**Instructions for the task:** Can you convert the entries, from the line with "Task: Click the" through the end of the entries, into a two-column CSV with the columns instruction and response and one row per entry? Put each entry's text and its answer in a single quoted field, replace line breaks with spaces, and leave the pictures out.

-------- Listed entries --------

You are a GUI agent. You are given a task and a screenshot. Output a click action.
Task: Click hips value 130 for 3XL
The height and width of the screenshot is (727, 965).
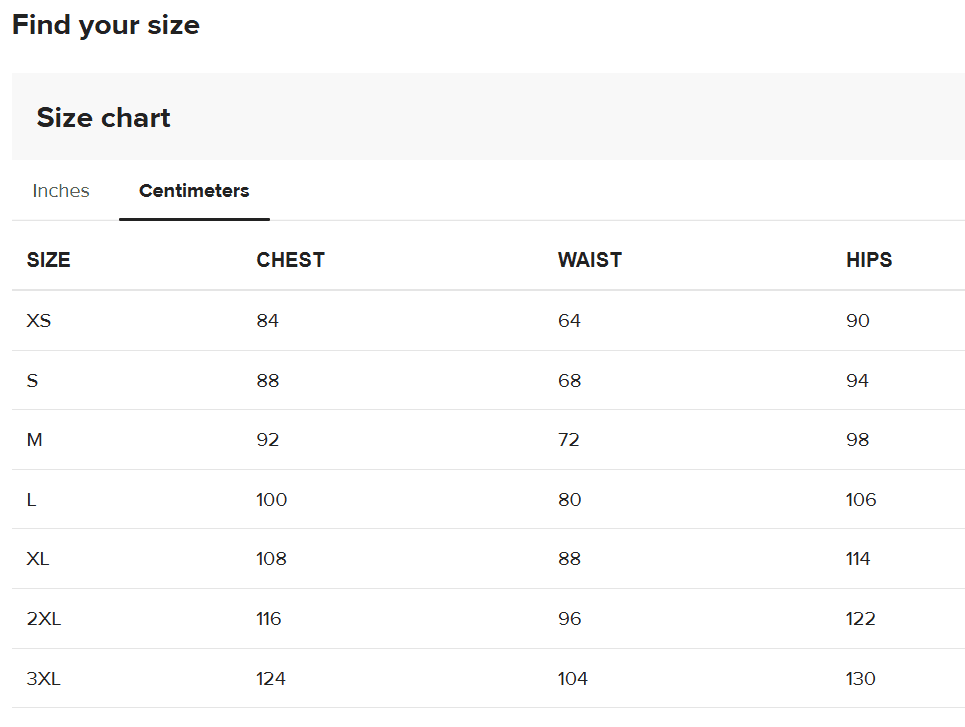click(861, 679)
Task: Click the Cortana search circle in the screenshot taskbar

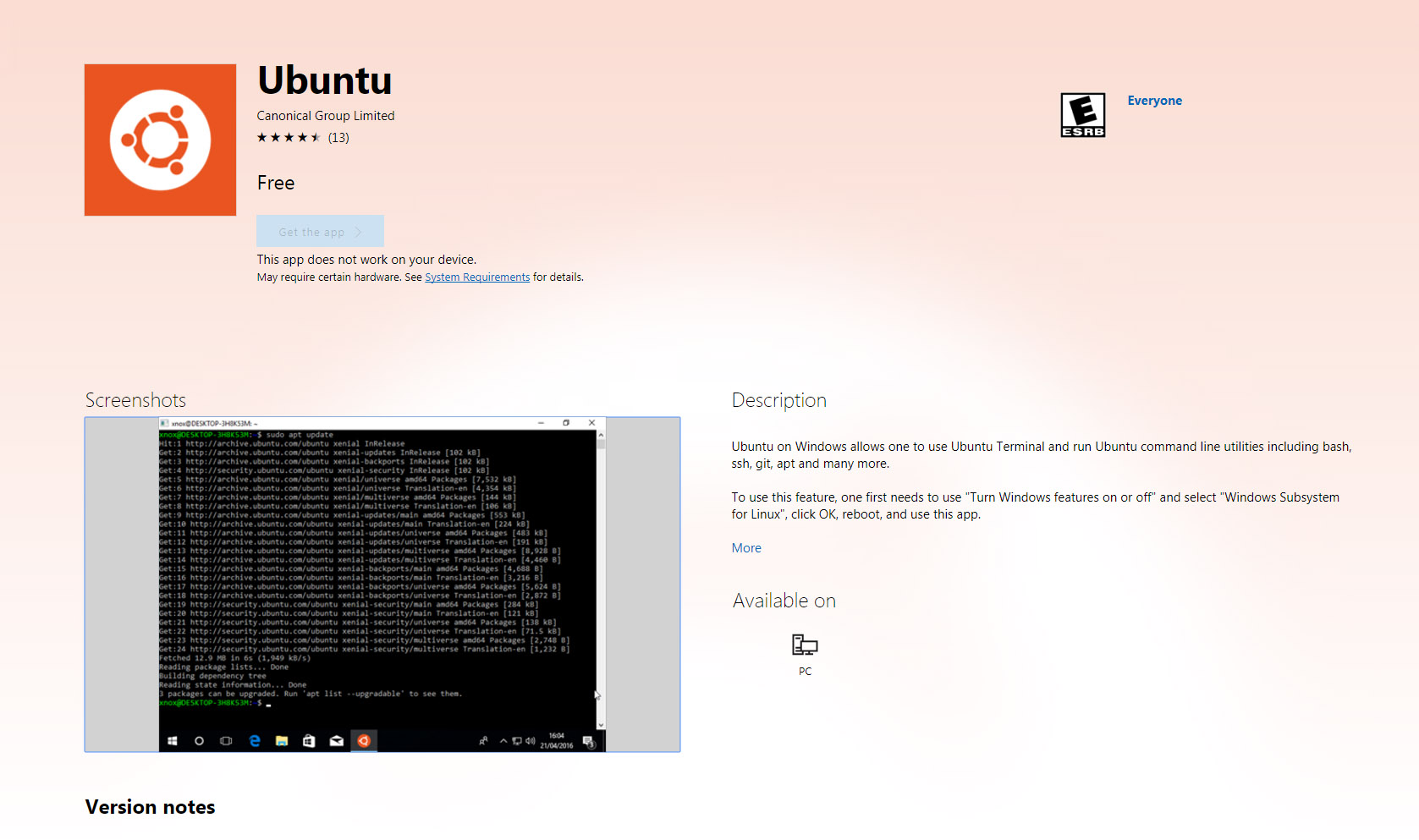Action: [200, 741]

--------

**Task output:**
instruction,response
"Task: Click the Cortana search circle in the screenshot taskbar","Action: [200, 741]"